[Start of Attachment]
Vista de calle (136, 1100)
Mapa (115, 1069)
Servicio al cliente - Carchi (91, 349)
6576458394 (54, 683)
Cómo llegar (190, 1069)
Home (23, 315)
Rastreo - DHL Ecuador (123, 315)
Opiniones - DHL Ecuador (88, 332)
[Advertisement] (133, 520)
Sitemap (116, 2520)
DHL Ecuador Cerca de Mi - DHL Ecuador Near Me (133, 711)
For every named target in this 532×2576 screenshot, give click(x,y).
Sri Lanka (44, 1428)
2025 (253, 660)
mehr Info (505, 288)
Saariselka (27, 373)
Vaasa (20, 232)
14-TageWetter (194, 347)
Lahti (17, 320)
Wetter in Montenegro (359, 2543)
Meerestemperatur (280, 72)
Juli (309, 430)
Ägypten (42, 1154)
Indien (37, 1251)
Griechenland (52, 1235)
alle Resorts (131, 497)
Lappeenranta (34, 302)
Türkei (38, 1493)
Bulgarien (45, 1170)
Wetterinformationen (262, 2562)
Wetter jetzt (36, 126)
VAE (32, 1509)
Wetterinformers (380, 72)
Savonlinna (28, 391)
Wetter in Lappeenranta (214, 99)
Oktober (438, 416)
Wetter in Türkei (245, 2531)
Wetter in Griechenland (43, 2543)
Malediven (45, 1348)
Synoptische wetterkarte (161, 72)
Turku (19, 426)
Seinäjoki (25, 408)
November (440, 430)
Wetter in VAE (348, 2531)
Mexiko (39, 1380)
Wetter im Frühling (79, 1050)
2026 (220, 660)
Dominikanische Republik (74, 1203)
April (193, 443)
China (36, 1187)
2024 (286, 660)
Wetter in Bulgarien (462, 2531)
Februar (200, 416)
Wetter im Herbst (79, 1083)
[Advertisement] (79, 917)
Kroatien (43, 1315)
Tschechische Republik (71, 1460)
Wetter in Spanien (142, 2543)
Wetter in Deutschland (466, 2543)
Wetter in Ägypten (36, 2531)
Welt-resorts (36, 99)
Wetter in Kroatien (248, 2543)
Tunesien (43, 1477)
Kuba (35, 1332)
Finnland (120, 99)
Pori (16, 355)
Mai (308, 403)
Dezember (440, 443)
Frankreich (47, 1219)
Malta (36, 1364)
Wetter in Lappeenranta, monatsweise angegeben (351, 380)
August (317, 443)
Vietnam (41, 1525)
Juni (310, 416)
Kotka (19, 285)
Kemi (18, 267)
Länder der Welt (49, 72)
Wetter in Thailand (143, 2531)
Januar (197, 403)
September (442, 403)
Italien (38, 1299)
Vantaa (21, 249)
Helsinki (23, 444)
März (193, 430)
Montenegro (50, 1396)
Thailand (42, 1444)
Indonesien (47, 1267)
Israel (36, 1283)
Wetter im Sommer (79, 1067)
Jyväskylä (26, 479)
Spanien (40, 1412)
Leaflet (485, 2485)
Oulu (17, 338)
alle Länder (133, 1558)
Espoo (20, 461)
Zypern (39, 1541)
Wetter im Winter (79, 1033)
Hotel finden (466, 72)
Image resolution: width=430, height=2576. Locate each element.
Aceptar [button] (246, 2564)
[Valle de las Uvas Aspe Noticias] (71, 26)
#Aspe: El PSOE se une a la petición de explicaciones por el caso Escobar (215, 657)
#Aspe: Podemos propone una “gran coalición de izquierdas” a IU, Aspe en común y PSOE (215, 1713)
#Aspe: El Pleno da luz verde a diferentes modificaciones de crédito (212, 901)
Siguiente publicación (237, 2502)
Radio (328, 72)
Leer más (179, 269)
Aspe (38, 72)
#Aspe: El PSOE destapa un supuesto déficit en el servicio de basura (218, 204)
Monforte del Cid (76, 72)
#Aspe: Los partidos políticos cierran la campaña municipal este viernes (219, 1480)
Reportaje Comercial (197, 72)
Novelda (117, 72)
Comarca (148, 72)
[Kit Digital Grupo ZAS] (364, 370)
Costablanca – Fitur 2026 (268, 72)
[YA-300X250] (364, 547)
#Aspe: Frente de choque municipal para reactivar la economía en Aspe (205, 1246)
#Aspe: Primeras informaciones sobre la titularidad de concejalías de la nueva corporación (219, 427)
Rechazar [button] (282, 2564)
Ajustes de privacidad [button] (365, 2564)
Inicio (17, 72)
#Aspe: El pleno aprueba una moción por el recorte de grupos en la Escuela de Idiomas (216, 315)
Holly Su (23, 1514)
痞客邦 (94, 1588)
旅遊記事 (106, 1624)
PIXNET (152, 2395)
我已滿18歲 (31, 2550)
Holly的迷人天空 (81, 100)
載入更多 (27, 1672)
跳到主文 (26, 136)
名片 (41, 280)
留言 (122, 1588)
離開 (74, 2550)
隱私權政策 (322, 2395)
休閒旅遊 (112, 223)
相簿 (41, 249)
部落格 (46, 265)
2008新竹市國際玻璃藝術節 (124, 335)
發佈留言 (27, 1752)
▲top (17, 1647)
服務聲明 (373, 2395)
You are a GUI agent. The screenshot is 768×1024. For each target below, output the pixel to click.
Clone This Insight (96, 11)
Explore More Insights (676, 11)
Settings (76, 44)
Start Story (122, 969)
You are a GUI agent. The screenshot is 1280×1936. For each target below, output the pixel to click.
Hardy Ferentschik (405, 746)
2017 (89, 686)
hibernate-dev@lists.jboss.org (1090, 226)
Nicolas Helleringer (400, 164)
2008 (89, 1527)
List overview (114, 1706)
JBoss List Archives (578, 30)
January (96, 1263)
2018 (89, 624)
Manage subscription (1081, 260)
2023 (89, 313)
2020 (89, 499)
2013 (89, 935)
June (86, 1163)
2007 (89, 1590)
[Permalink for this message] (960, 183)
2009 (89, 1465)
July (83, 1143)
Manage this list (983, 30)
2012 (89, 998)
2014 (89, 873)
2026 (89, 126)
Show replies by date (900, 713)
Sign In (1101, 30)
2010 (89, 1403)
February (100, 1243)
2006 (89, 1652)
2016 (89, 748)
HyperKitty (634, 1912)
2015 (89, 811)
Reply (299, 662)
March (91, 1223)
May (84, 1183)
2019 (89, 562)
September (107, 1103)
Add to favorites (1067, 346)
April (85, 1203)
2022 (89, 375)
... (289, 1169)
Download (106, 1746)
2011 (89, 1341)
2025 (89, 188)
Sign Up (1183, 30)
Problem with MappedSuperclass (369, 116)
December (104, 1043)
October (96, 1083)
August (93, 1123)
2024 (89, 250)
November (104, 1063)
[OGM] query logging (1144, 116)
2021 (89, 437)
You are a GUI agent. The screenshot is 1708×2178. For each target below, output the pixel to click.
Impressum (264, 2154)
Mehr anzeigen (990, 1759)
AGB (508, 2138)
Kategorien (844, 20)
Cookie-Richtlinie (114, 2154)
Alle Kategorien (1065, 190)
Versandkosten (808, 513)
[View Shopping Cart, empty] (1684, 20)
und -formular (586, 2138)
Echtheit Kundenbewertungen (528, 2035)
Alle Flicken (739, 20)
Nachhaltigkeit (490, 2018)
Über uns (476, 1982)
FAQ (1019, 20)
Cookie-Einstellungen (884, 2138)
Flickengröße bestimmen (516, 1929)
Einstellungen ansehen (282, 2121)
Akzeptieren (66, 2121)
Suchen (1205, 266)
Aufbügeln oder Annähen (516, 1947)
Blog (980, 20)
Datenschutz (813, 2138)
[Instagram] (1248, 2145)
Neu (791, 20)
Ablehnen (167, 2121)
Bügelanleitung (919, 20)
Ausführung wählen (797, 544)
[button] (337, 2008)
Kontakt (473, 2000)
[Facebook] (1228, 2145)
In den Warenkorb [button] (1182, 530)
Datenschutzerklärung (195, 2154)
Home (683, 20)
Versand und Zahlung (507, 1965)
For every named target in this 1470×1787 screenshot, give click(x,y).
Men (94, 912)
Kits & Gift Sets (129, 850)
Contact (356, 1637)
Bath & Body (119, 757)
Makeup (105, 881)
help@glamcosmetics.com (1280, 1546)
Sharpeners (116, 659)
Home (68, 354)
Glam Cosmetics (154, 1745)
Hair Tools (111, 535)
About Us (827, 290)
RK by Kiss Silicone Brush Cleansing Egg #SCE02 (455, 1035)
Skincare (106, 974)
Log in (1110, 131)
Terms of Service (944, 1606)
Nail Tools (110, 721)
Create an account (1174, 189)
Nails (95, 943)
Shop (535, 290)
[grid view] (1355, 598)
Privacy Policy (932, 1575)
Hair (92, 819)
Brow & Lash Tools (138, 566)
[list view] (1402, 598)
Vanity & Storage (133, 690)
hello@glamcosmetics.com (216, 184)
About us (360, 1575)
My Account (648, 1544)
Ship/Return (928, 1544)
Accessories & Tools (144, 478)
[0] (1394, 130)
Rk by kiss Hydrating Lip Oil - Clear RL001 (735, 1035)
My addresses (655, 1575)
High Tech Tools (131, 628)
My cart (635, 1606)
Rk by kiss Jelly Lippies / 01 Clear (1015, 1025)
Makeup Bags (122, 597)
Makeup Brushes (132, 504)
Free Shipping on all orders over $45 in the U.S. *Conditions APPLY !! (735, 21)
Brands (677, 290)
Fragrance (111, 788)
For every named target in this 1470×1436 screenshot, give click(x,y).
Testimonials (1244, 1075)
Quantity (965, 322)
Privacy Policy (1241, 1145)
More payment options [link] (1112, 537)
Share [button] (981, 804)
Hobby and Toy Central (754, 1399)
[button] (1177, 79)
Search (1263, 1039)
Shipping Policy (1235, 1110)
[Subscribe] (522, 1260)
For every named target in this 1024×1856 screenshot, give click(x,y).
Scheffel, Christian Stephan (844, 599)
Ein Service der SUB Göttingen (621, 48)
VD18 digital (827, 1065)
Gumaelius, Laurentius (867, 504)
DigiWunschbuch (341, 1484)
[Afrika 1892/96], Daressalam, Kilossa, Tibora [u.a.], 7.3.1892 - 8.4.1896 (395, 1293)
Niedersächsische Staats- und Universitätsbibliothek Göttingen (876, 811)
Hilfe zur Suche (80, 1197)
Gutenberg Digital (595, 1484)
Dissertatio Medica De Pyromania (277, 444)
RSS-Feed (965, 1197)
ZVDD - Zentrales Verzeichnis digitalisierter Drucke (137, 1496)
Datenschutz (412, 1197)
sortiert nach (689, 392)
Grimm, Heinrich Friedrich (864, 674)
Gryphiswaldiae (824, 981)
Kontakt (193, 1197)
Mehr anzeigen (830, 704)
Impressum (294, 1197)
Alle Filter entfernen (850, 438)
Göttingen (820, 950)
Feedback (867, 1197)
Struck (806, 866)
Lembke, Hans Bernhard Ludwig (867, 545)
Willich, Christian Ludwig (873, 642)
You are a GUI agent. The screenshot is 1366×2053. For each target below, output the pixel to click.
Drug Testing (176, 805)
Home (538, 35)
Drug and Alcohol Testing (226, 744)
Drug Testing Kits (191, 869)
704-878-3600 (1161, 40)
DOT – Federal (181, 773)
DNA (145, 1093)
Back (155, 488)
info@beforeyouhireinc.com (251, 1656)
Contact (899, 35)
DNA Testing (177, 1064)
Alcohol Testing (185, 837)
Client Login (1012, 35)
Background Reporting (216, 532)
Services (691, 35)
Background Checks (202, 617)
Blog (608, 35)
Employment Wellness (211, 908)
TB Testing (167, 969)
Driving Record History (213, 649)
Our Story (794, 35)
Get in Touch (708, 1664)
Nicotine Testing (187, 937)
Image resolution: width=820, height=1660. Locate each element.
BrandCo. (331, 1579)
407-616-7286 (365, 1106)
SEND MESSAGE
[End of Attachment]
• **WHAT YOU WILL DO**
Retype, exactly and in full, the lines above from the one containing "2020 (89, 499)" through the one containing "Download (106, 1746)".

• **TASK ANSWER**
2020 (89, 499)
2013 (89, 935)
June (86, 1163)
2007 (89, 1590)
[Permalink for this message] (960, 183)
2009 (89, 1465)
July (83, 1143)
Manage this list (983, 30)
2012 (89, 998)
2014 (89, 873)
2026 (89, 126)
Show replies by date (900, 713)
Sign In (1101, 30)
2010 (89, 1403)
February (100, 1243)
2006 (89, 1652)
2016 (89, 748)
HyperKitty (634, 1912)
2015 (89, 811)
Reply (299, 662)
March (91, 1223)
May (84, 1183)
2019 (89, 562)
September (107, 1103)
Add to favorites (1067, 346)
April (85, 1203)
2022 (89, 375)
... (289, 1169)
Download (106, 1746)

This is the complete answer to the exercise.